The progression of primary cancer to metastases is an ominous event in patients at primary diagnosis, and is an important cause of morbidity and mortality. Presently used targeted therapies for metastatic disease such as herceptin/trastuzumab (the humanized therapeutic antibody against ErbB-2/Her-2 receptor) combined with chemotherapy have demonstrated modest improvement over more traditional therapies. This has also been observed for other metastatic diseases such as colorectal, melanoma, pancreatic, and kidney. Therefore, there is a need to develop treatment that selectively targets rate-limiting signaling driving the early process of cancer cell invasion.

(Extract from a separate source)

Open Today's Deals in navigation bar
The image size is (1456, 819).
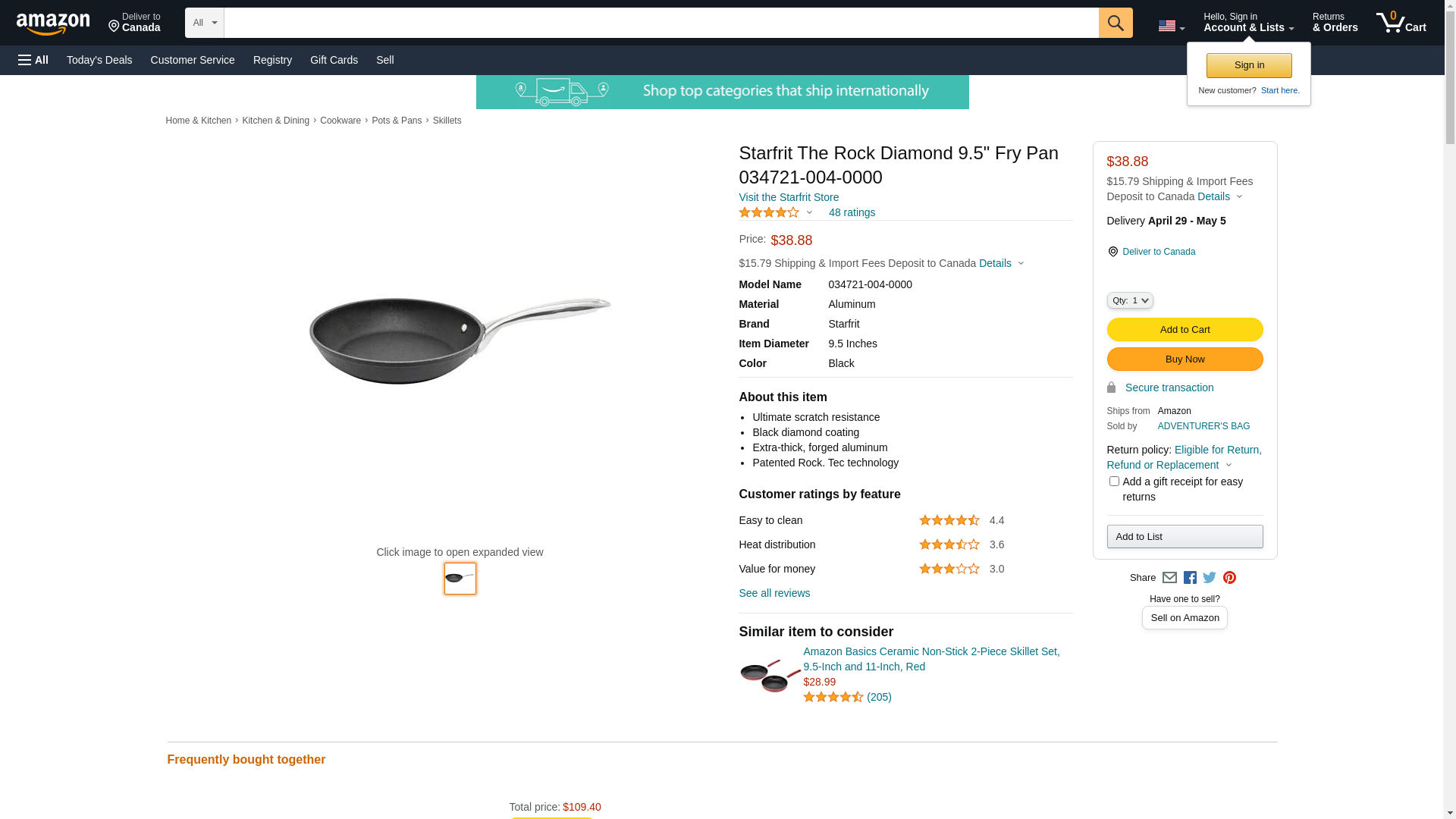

An early event by which cancer cells acquire autonomous motile properties is driven by focal adhesion (FA) signaling, which is essential for cell-substrate generating forces needed for the coordination of the entire process of cancer cell migration and invasion. Central to FA signaling is the focal adhesion kinase (FAK) and its homologue Pyk2, two kinases activated by integrins and a number of growth factors receptors, including ErbB-2/Her2 receptor. These proteins also serve as scaffolding proteins that mediate multiple protein-protein interactions critical for cancer cell invasion, e.g. cell survival, anoikis (programmed cell death induced by cell detachment from the extracellular matrix, which is probably regulated by PI3K signaling), angiogenesis, and survival of invasive cells in new environments. For instance, the non-catalytic domains of FAK contain binding motifs for Src kinases and interact with other partners, including PI3K, Crk, PLCλ, p130Cas, Grb7, and paxillin; these interactions represent the core of FA signaling. Members of this network, including FAK, PKCα and Akt-1 are hyperactivated in some invasive cancers, and their inhibition using genetic approaches, e.g. RNA interference, or chemical inhibitors reduced metastasis formation. However, approaches targeting these proteins individually have proven of limited efficacy due in part to compensatory signaling loops that can overcome a single target inhibition. As such, the field of drug discovery is moving towards a multitargeting approach to target multifactorial diseases such as cancer.
Pyrimidine and pyridinone derivatives have been reported to inhibit focal adhesion kinase (FAK) and its homologue Pyk2, two FA signaling proteins, or FAK and IGFR-1R receptor. Nonetheless, results for some of these agents have revealed only modest disease stabilization thus far.